Prior to the enactment of the Federal Rules of Evidence in 1975, this coconspirator declaration exception to the hearsay rule required proof aliunde, or independent evidence apart from the hearsay statement itself, sufficient to establish that both the declarant and the defendant were members of the alleged conspiracy and that the statement was made in its course and in furtherance of its goals. See Glasser v. United States, 315 U.S. 60, 74, 86 L. Ed. 680, 62 S. Ct. 457 (1942). The requirement of independent proof stood guard against the unbridled use of vicarious admissions in conspiracy cases, lest the hearsay "lift itself by its own bootstraps to the level of competent evidence." Glasser, 315 U.S. at 75. See also United States v. Nixon, 418 U.S. 683, 41 L. Ed. 2d 1039, 94 S. Ct. 3090 (1974).

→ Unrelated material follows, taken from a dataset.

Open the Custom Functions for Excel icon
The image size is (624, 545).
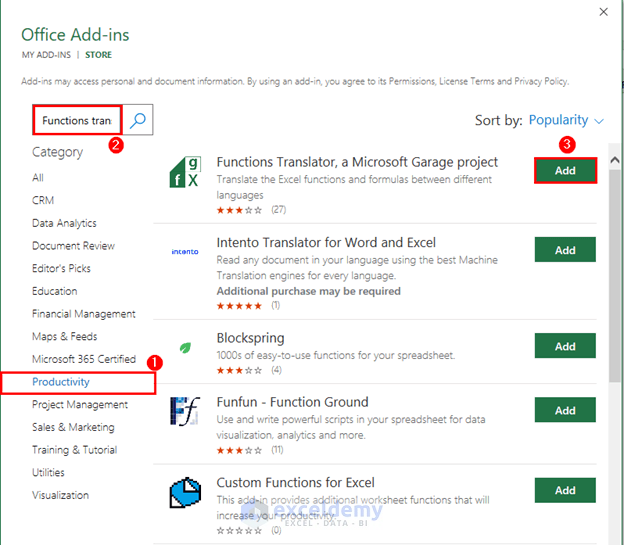(x=185, y=492)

In Bourjaily v. United States, 483 U.S. 171, 107 S. Ct. 2775, 97 L. Ed. 2d 144 (1987) the Supreme Court found that the enactment of the Federal Rules of Evidence fundamentally changed the law in this area. After establishing that it is the province of the court to determine by a preponderance of the evidence whether the defendant and the declarant were members of the alleged conspiracy and whether the hearsay statement was made during its course and in furtherance of its goals, Chief Justice Rehnquist's opinion for the Court went on to hold that Federal Rules of Evidence 104(a)
overruled Glasser's requirement of proof aliunde as a strict condition of admissibility. 107 S. Ct. at 2780-82. The Court stated that "Rule 104 . . . allows the court to make the preliminary factual determinations relevant to Rule 801(d)(2)(E) by considering any evidence it wishes, unhindered by considerations of admissibility." 107 S. Ct. at 2780 (emphasis added).
The Bourjaily Court confronted Glasser's bootstrapping argument on two distinct levels. First, the Court stated that it was bound by conventional methods of statutory interpretation:
It would be extraordinary to require legislative history to confirm the plain meaning of Rule 104. The Rule on its face allows the trial judge to consider any evidence whatsoever, bound only by the rules of privilege.